Atlassian's Year of AI: Did Rovo Earn Its Seat?
Atlassian's AI strategy in 2025 has been built around Rovo, the cross-product AI assistant. Twelve months in, we tested whether Rovo is producing the kind of value its pricing implies. The answer is mostly no, with one important exception.
In this review
| Criterion | Score |
|---|---|
| Editorial Score | 3.6 |
| Value for Money | 2.9 |
| Implementation Effort | 4.0 |
| Vendor Trajectory | 3.7 |
| Overall | 3.55 / 5.00 |
↑ What works
- +Cross-product context (Jira, Confluence, Loom) is the right architectural premise
- +The 'find an answer across the company knowledge base' use case is genuinely useful
- +Atlassian's AI roadmap velocity over the last 12 months has been steady
↓ Where it disappoints
- −Pricing per seat is hard to justify against ChatGPT Team or Claude for Business
- −Most Rovo features feel like checkbox responses to competitor pressure
- −Adoption metrics across our test sites have been disappointing
Atlassian's AI strategy in 2025 has been visibly more cautious than the rest of the productivity-software industry. Where Microsoft has built Copilot into the core productivity bundle and Notion has shipped AI-everywhere, Atlassian has positioned Rovo as a separately-priced add-on, structured around cross-product context (Jira, Confluence, Loom, the Atlassian platform broadly) and aimed at the "search across your company's knowledge base" use case.
The strategy is defensible. The execution, twelve months in, is mostly disappointing.
We tested Rovo at three Atlassian-deployed organizations over Q3 2025: a 280-engineer scale-up, a 110-employee professional services firm, and a 90-engineer SaaS company. Adoption was tracked against the per-seat investment.
Where Rovo wins
Cross-product enterprise search. The most useful feature in Rovo is the "ask a question, get an answer that synthesizes relevant Confluence pages, Jira tickets, and Loom recordings" workflow. The cross-product context is the architectural premise of Rovo and is also the part that delivers visible value. For organizations with significant Atlassian footprint, finding old decisions, surfacing related tickets, and summarizing project history are all meaningfully faster with Rovo than without.
The data integration is the second Rovo strength. The product respects Atlassian's permissions model (private Confluence pages stay private), the search index is genuinely up-to-date, and the response quality is reasonable.

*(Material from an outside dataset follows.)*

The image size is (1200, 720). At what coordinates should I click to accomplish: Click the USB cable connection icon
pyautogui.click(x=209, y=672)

The cross-product search is real. The rest is a defensive AI bundle priced as if it were a category-defining one.
Where the case is hard
Most Rovo features beyond enterprise search feel like checkbox responses to competitor pressure. The Jira ticket-summary feature is fine. The Confluence writing assistant is fine. The agent-builder tooling is technically present and functionally a step behind what ChatGPT Team or Claude for Business produce. None of these features, individually, justifies the per-seat price.

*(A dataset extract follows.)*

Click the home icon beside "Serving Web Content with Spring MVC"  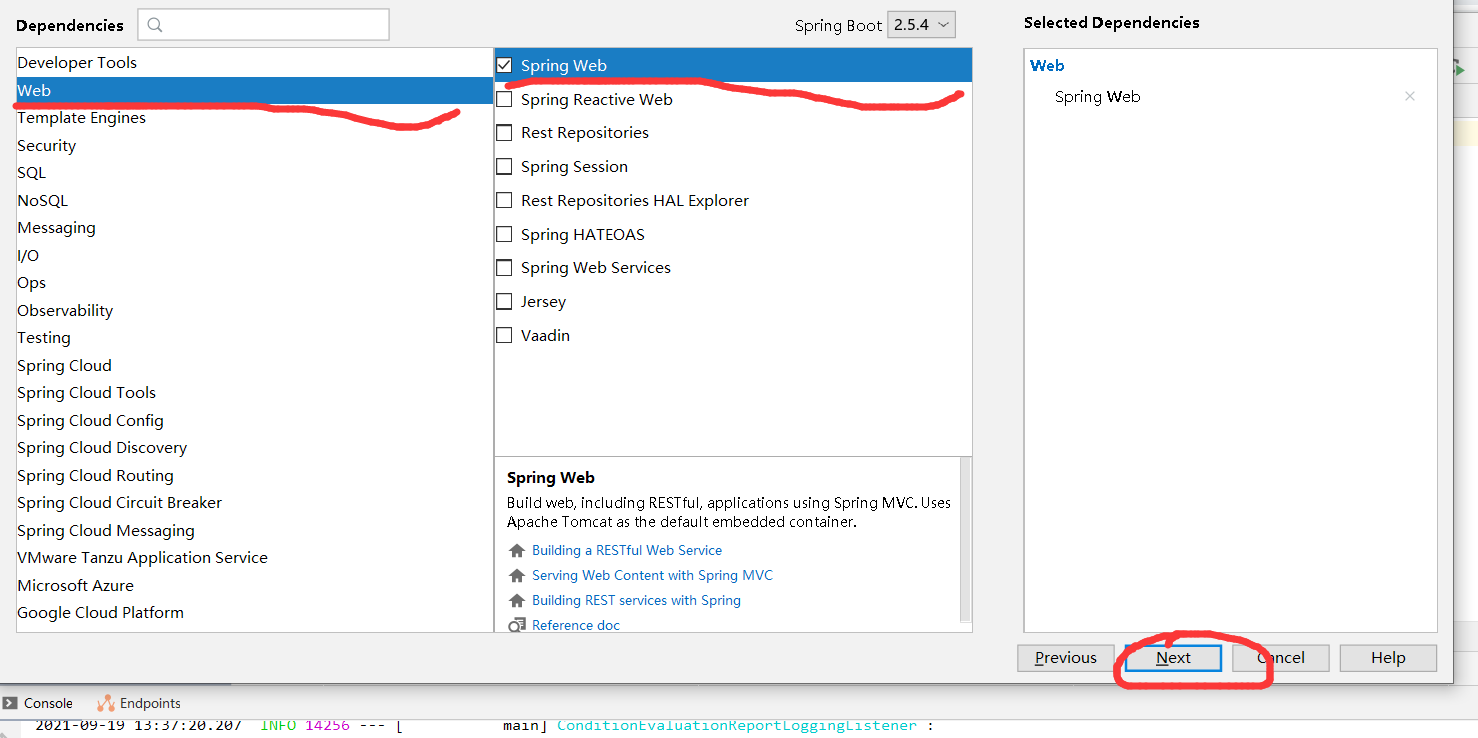click(x=516, y=575)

Adoption is the second issue. Across our three test sites, the percentage of seats using Rovo features more than weekly was, after three months, in the 18–28% range. The remaining 70%+ of seats were paying for the product without using it. This is a textbook adoption-failure pattern and is consistent across multiple Atlassian customers we have spoken with.
On the pricing
Rovo's per-seat add-on price stacks on top of Atlassian's existing per-seat pricing, which is itself meaningful at scale. The combined cost — Jira plus Confluence plus Rovo — is now in the $50+ per-seat-per-month territory for many enterprise customers. The math against alternatives is harder than the marketing implies. ChatGPT Team is roughly $25 per seat with materially better general-purpose AI capabilities. Claude for Business is in similar territory. The Atlassian-specific value of Rovo (the cross-product context) does not, in our reading, justify the premium for most organizations.
What to do
For Atlassian customers evaluating Rovo: pilot the cross-product search with a small group, ideally a knowledge-management-heavy team (engineering platform, ops, customer success). If the team uses it weekly and reports value, the product is worth the seat for that team. For most other teams, it is not.

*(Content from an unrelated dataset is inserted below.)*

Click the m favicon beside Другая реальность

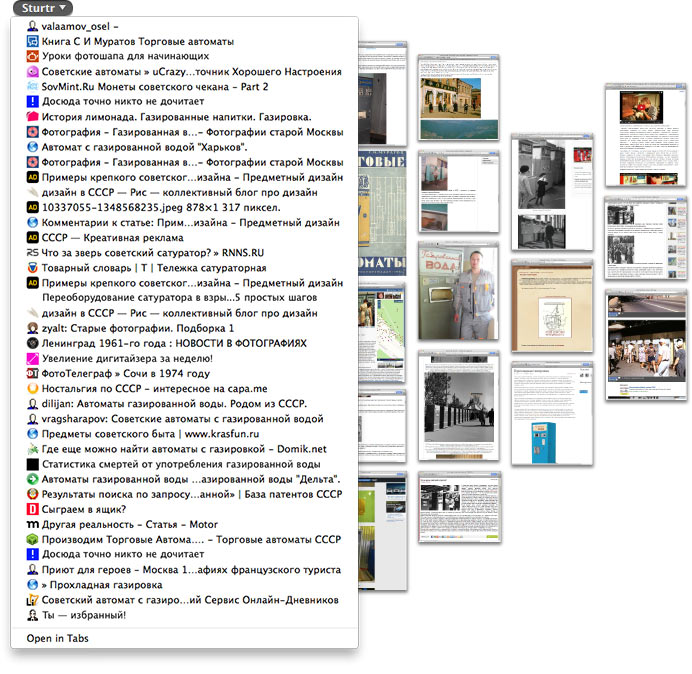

For Atlassian to consider: bundling Rovo into the core product at the existing price tiers would be the right move. The current packaging produces visible adoption failure and is, in our reading, harming the AI-credibility story Atlassian wants to tell. The product is not bad. The pricing is.
The verdict
Rovo earns its 3.6 on the strength of the enterprise-search use case and the architectural premise. The pricing is the largest single criticism. We expect Atlassian to restructure the packaging in 2026. We hope it produces a different review.
- Cassidy R.
We bought Rovo, used it for two months, downgraded. The cross-product search is the only thing we miss.
- Hugo P.
$15/seat over Atlassian's already-not-cheap per-seat pricing? Hard sell to finance.
- Marcus H. (author)
@Hugo — yes. The pricing is the most defensible criticism. The product itself is fine; the bundle math is the problem.
- Lila B.
Counter: the cross-product search has saved us hours per week of finding old decisions across Confluence and Jira. Worth it for our team.